### Supplied records:
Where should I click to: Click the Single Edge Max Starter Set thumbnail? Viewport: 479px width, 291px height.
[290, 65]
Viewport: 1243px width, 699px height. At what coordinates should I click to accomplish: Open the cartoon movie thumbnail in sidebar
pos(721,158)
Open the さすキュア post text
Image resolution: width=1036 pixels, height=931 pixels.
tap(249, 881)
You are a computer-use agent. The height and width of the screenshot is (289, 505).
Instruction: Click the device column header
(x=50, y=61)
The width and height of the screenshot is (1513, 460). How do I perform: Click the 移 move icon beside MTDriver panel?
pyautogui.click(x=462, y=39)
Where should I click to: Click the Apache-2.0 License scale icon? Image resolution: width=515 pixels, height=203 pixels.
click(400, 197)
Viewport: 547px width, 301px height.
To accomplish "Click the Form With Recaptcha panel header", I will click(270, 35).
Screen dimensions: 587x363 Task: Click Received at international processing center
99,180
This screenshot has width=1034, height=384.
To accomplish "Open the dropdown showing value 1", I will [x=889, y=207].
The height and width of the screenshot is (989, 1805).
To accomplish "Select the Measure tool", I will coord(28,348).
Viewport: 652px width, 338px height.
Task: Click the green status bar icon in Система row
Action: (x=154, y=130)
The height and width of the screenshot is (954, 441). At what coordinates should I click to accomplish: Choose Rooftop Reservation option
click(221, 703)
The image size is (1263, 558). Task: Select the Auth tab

### Task requirements:
The required result is a verbatim copy of all the entries.

### Written response:
Where should I click to: Click the Single Edge Max Starter Set thumbnail? Viewport: 479px width, 291px height.
[290, 65]
Viewport: 1243px width, 699px height. At what coordinates should I click to accomplish: Open the cartoon movie thumbnail in sidebar
pos(721,158)
Open the さすキュア post text
Image resolution: width=1036 pixels, height=931 pixels.
tap(249, 881)
You are a computer-use agent. The height and width of the screenshot is (289, 505).
Instruction: Click the device column header
(x=50, y=61)
The width and height of the screenshot is (1513, 460). How do I perform: Click the 移 move icon beside MTDriver panel?
pyautogui.click(x=462, y=39)
Where should I click to: Click the Apache-2.0 License scale icon? Image resolution: width=515 pixels, height=203 pixels.
click(400, 197)
Viewport: 547px width, 301px height.
To accomplish "Click the Form With Recaptcha panel header", I will click(270, 35).
Screen dimensions: 587x363 Task: Click Received at international processing center
99,180
This screenshot has width=1034, height=384.
To accomplish "Open the dropdown showing value 1", I will [x=889, y=207].
The height and width of the screenshot is (989, 1805).
To accomplish "Select the Measure tool", I will coord(28,348).
Viewport: 652px width, 338px height.
Task: Click the green status bar icon in Система row
Action: (x=154, y=130)
The height and width of the screenshot is (954, 441). At what coordinates should I click to accomplish: Choose Rooftop Reservation option
click(221, 703)
The image size is (1263, 558). Task: Select the Auth tab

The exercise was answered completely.